• **WHAT YOU ARE ASKED TO DO**
For the entries below, work out how many lines include the string "computer", then write only that number.

• **EXERCISE DATA**
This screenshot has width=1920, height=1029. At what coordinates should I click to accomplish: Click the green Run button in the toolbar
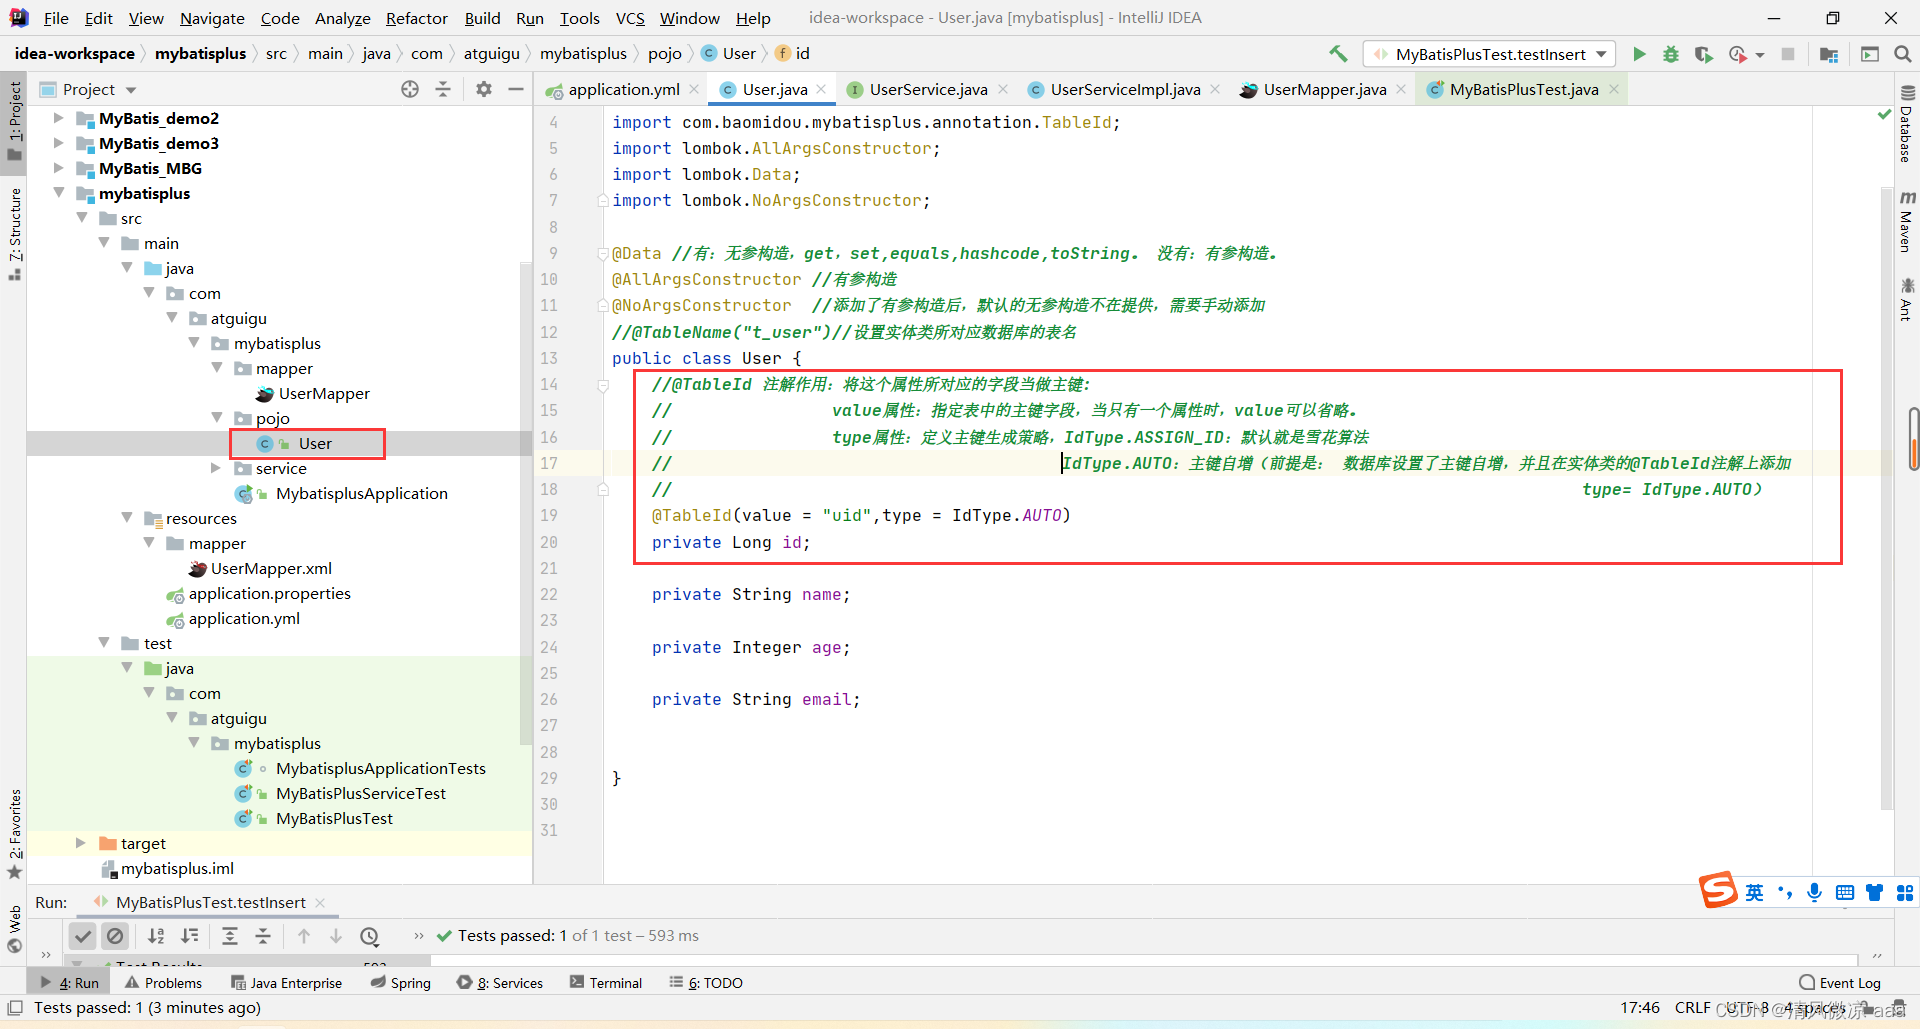click(1639, 54)
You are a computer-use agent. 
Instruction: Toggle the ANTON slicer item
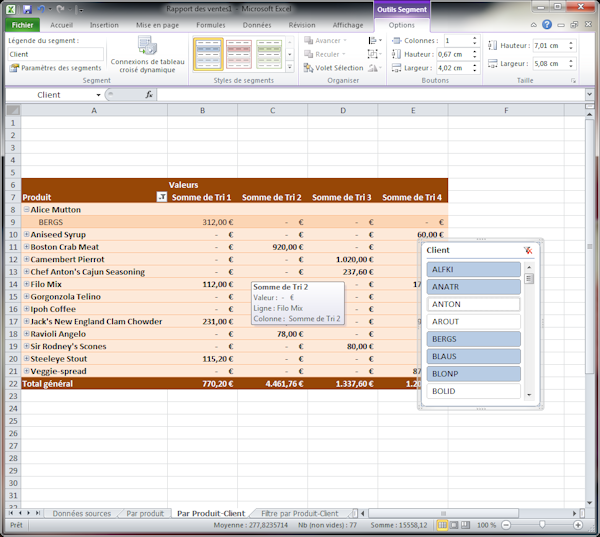click(x=474, y=304)
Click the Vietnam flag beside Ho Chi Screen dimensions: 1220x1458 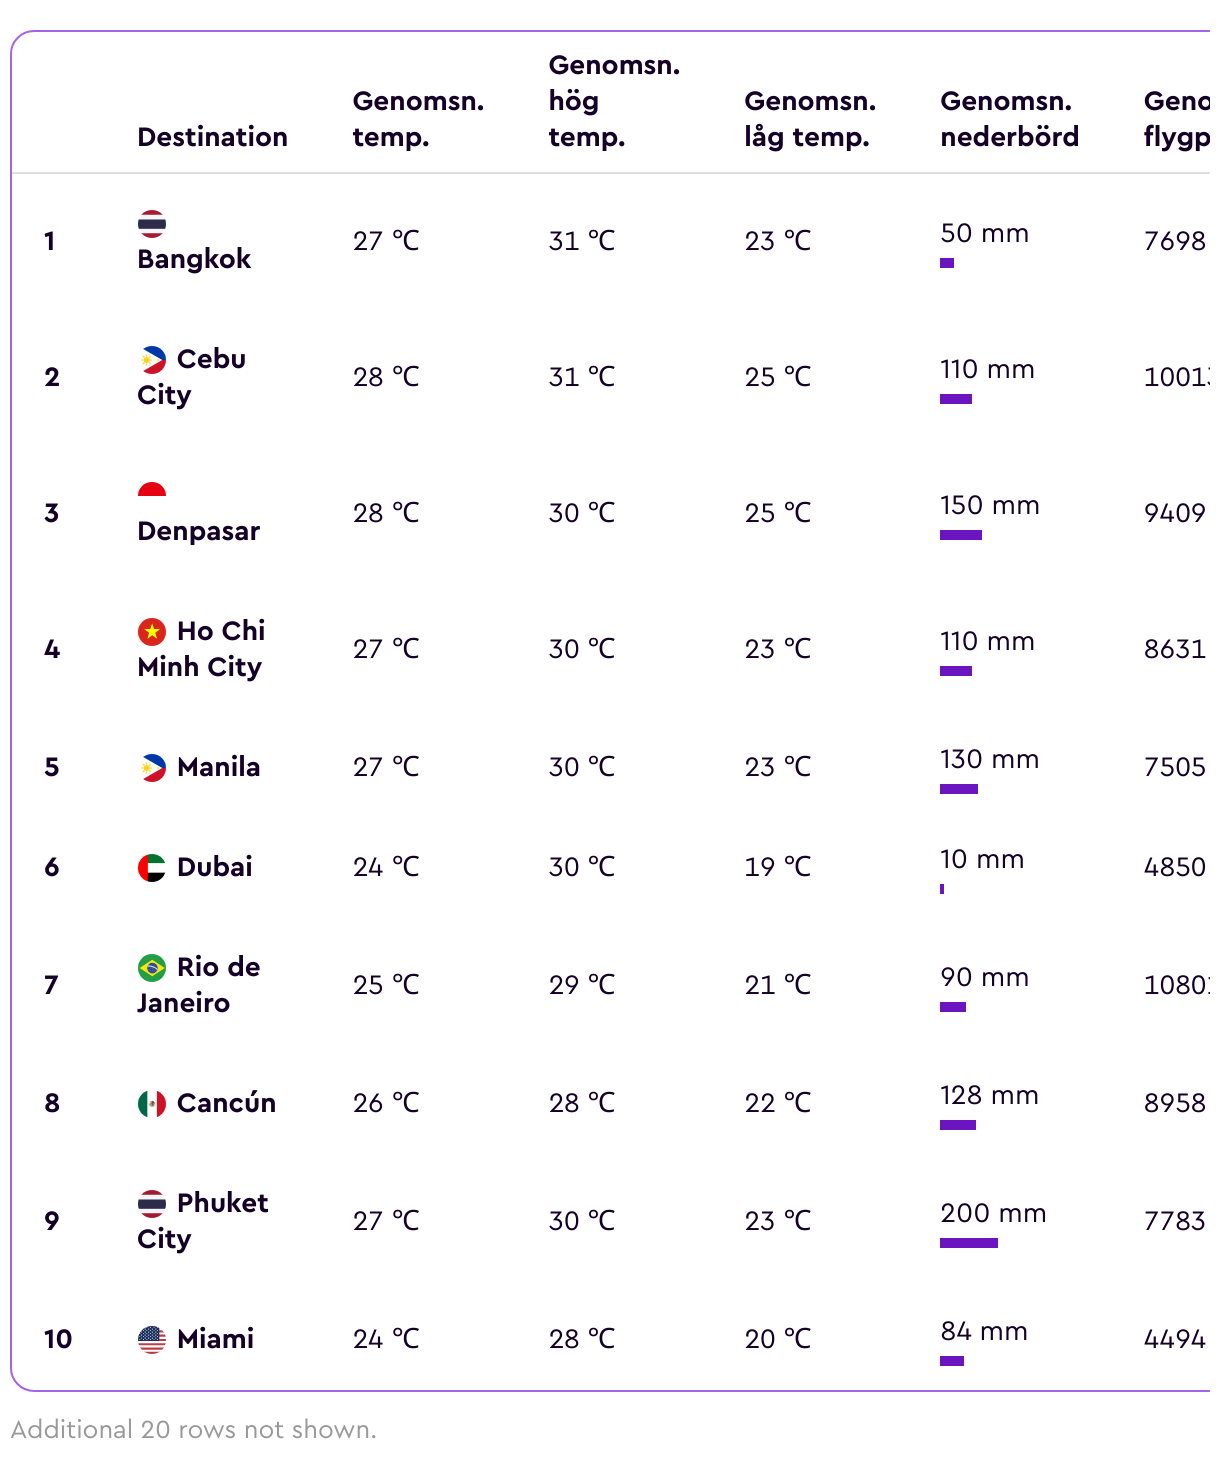tap(152, 631)
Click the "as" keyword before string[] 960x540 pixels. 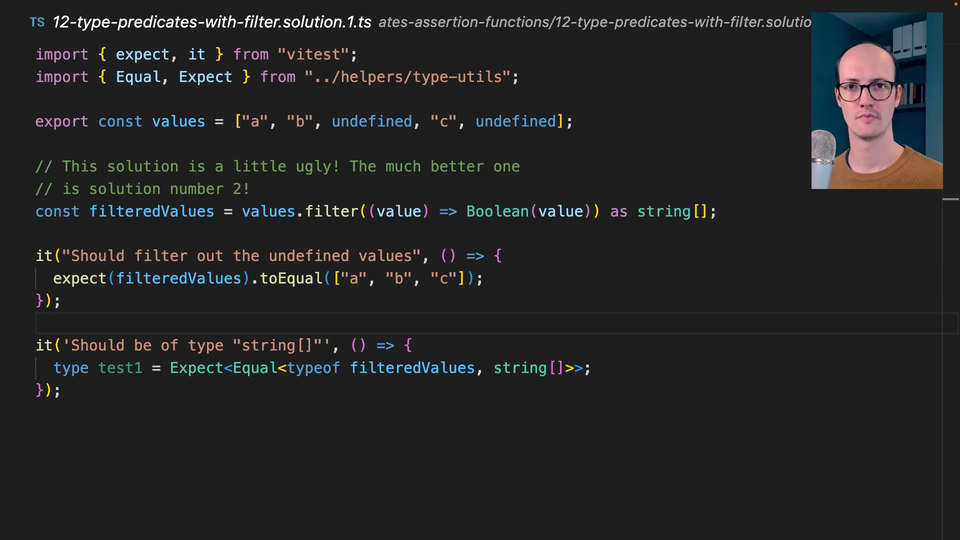[x=619, y=212]
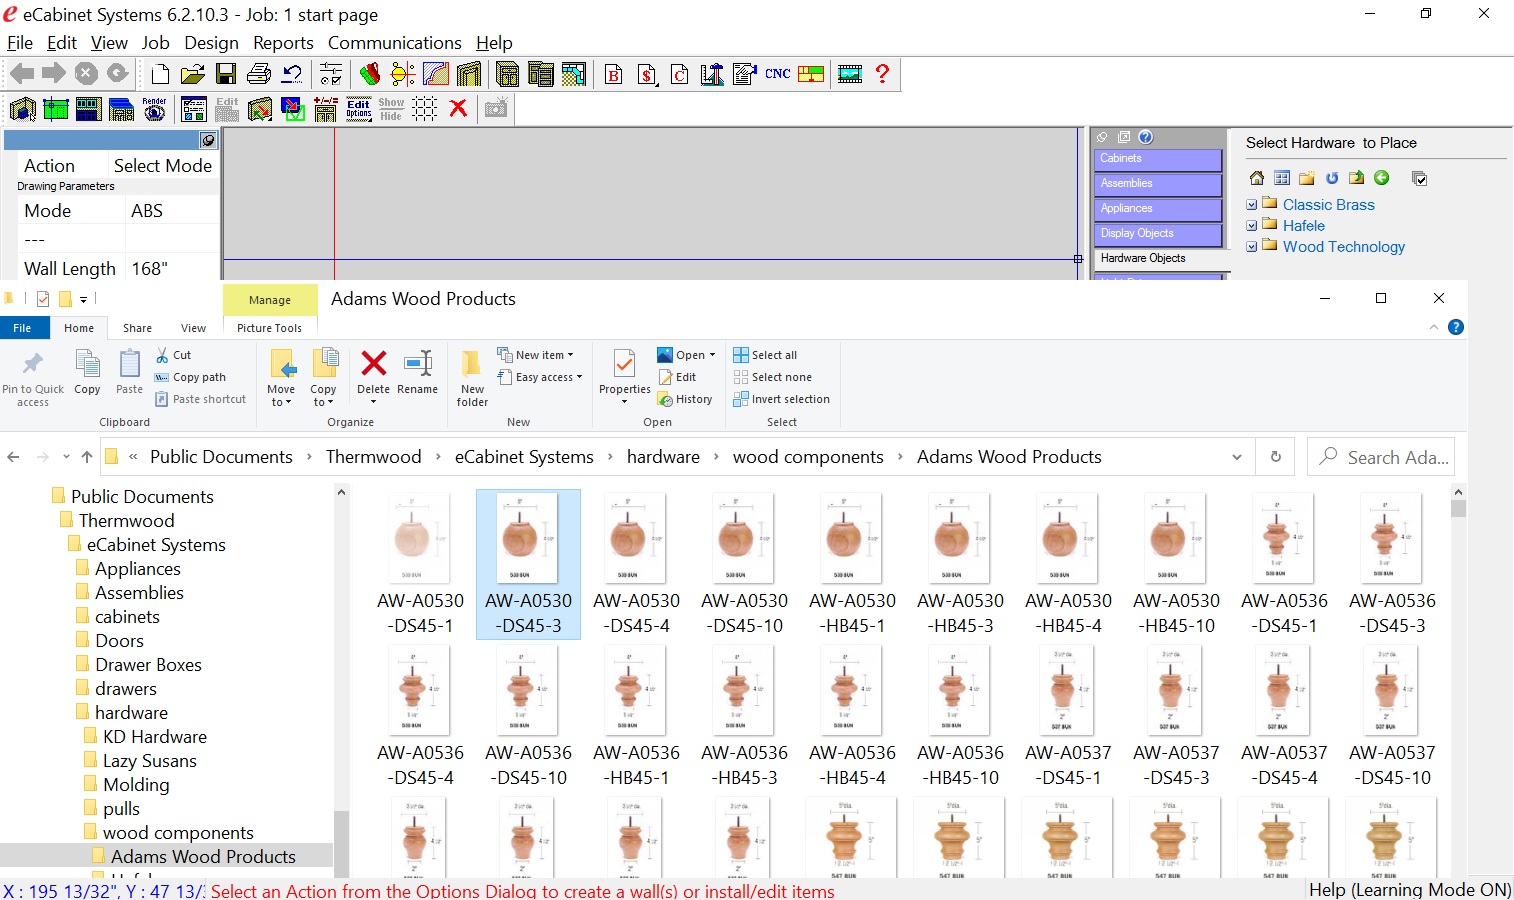Expand the Easy access dropdown
Viewport: 1514px width, 900px height.
point(547,377)
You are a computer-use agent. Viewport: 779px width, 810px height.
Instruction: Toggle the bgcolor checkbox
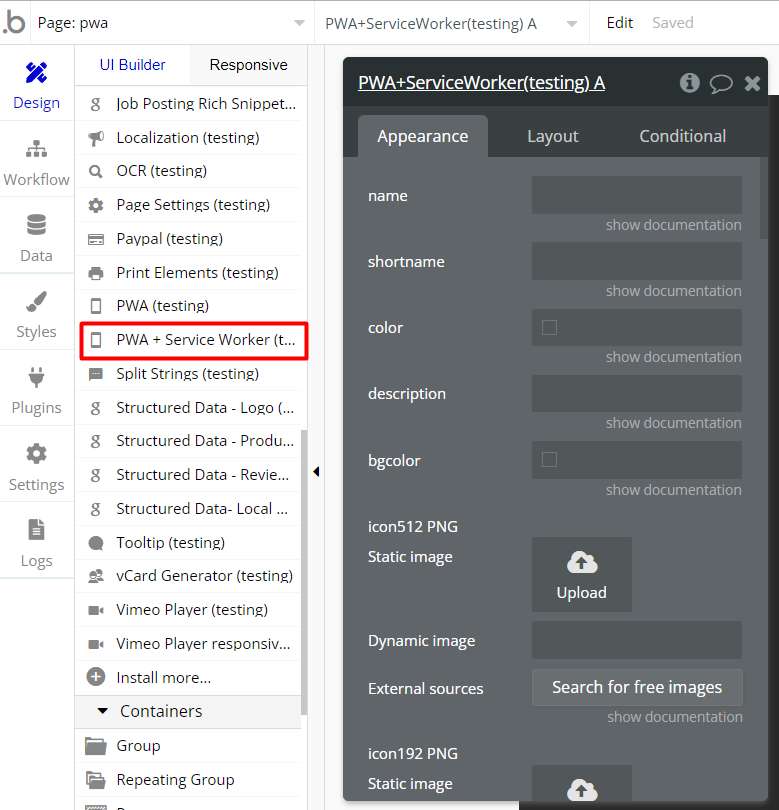pyautogui.click(x=549, y=460)
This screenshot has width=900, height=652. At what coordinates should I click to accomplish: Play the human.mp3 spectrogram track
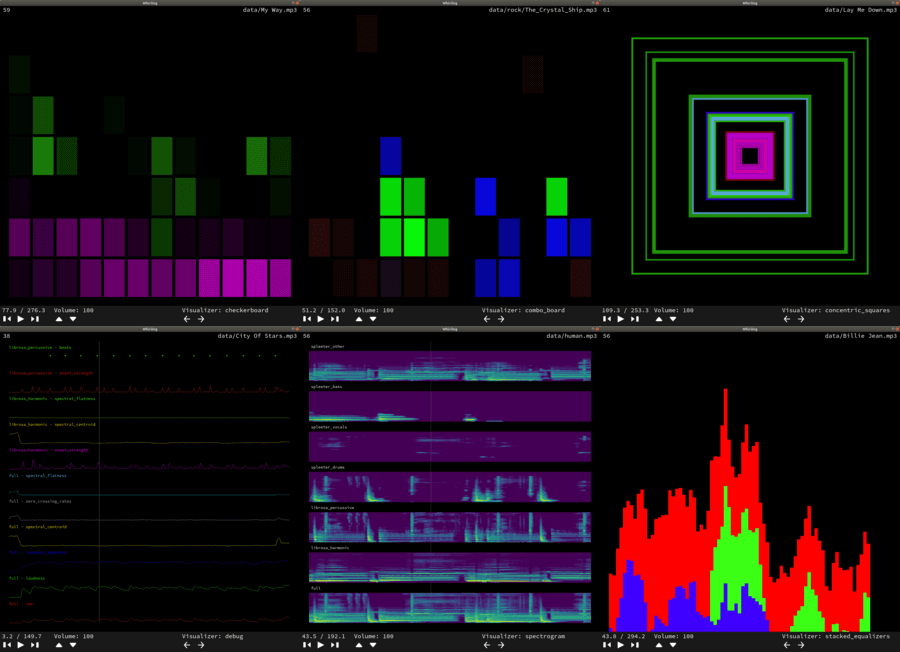tap(320, 645)
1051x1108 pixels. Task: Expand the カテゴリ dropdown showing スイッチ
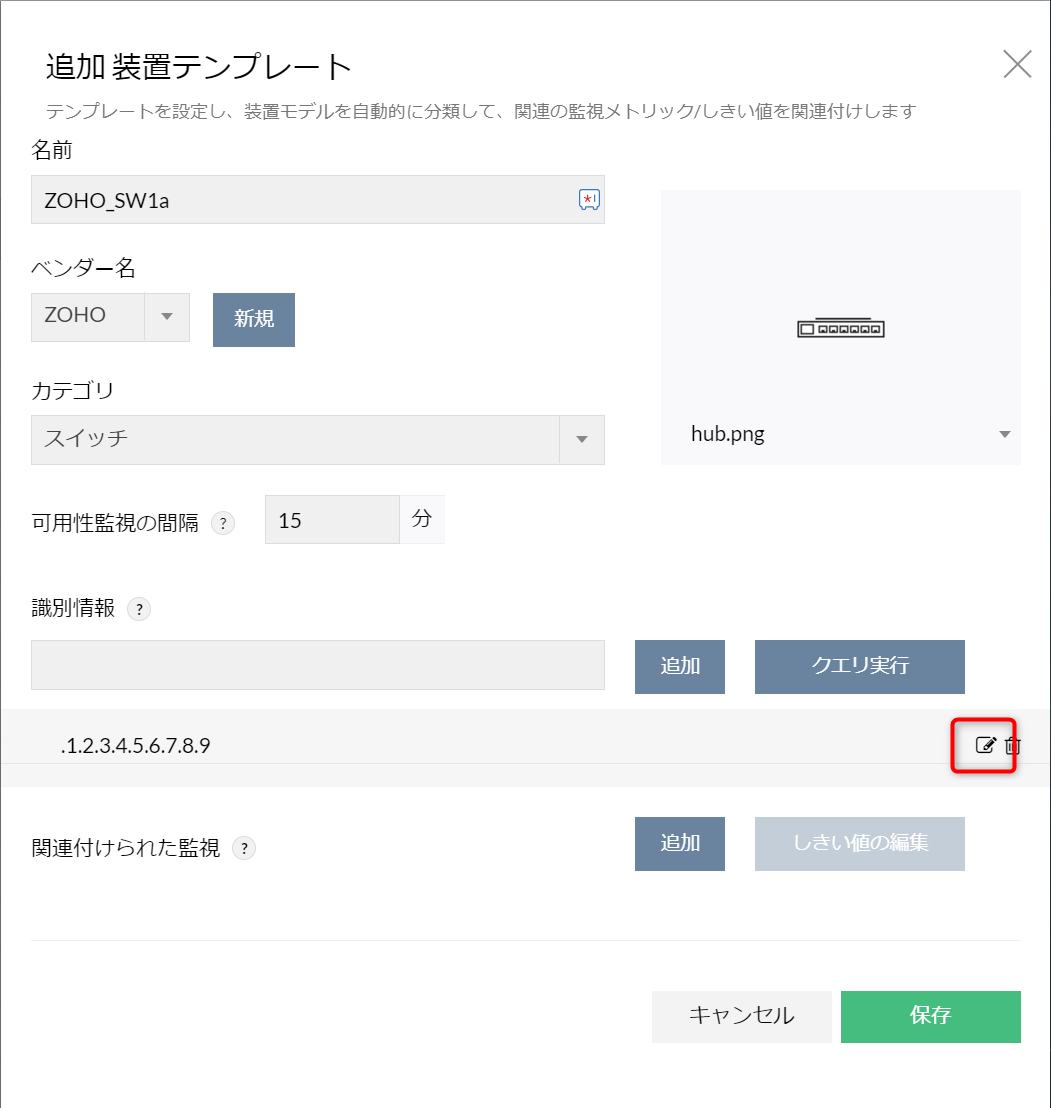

• **WRITTEN REPLY**
2